Creating Caricatures Christianity
Weber was a pioneer in his field. His book was and is widely read.
As a result of his significant influence, Weber’s portrait of Protestantism has created caricatures of early American Puritans. It has also misrepresented the nature of the relationship of Christianity to a dehumanizing, individualistic version of capitalism.
It doesn’t help that Weber’s most prominent example of an American Calvinist is Benjamin Franklin, who was a self-professed Deist.
According to Weber, the Protestant Ethic involves a form of asceticism which forbids enjoyment of the fruit of labor. This has contributed to the caricature that Puritans, for example, always went around in black and white clothes as if they were in mourning. Leland Ryken
contradicts this portrait, noting that Puritans were known for being fashionable and wearing colorful clothing.

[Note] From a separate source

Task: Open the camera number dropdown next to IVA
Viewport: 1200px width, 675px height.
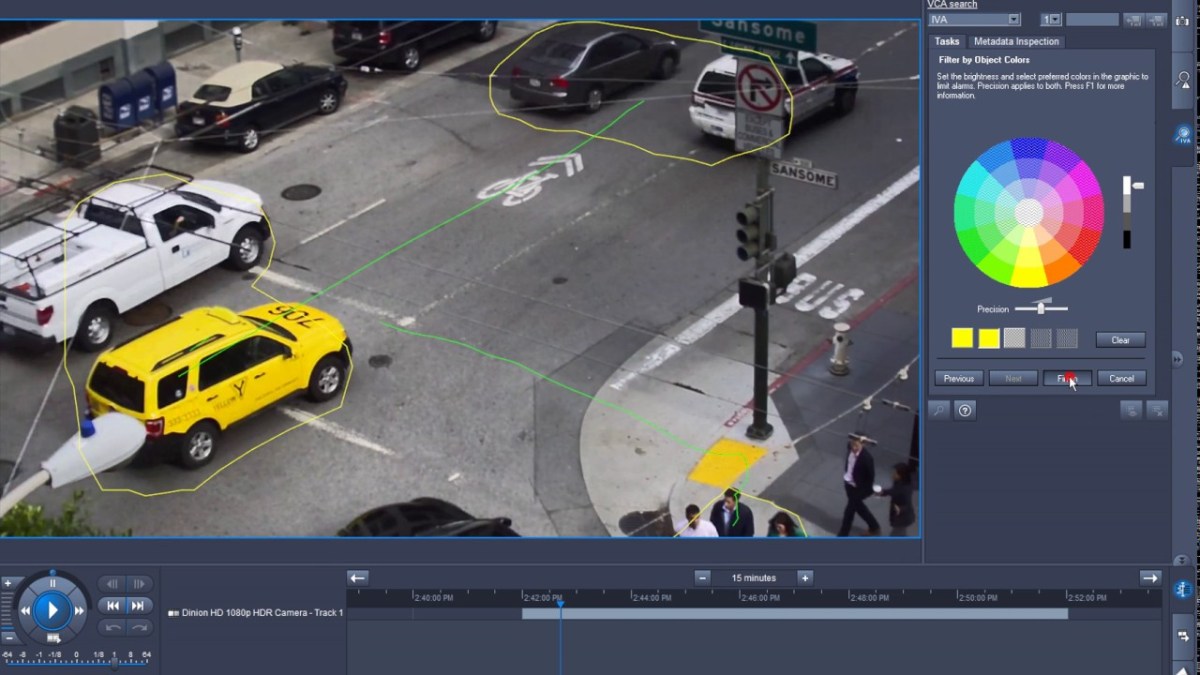Action: point(1054,19)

Rather than being drab world-deniers, the Puritans were people who took their religion very seriously and sought to glorify God through
all aspects of their lives.
This included a positive understanding of work and vocation, such that “every permissible calling is of absolutely equal validity before God,” as Weber noted in
The Protestant Ethic .
What Weber Got Right…and Wrong
Weber’s understanding of the early Protestant view of vocation is accurate, though he draws incorrect implications from it.

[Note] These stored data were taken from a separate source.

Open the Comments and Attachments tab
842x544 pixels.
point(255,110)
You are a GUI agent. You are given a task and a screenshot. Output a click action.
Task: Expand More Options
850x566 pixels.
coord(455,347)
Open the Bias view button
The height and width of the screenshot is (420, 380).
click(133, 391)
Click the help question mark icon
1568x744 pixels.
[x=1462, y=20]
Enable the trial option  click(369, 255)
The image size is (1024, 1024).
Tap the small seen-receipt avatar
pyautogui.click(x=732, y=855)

For Weber, restless work in a vocational calling was necessary to obtain assurance of salvation. In Weber’s understanding, this is essentially a form of works-based salvation that only slightly shifts from earning salvation to demonstrating being saved. This shift is necessary because the doctrine of predestination precludes salvation by works.
On this point, it appears that Weber is applying an evolutionary concept of religion. In fact, for many of his theological insights, Weber seems to have been influenced by his friend Ernst Troeltsch, who saw Christianity as largely a social construct rather than a revealed religion.
This is theologically inaccurate and unfair to the Protestants who viewed themselves as living by the revealed Word of God. Doctrines were not developed to meet perceived needs, as Weber implies, but in response to the content of Scripture.
Ultimately, what Weber gets right is that many Protestants recognized the connection between diligence, wise stewardship, and financial success. Also, deep seated values, which are often religious values, are a driving force behind practical ethics.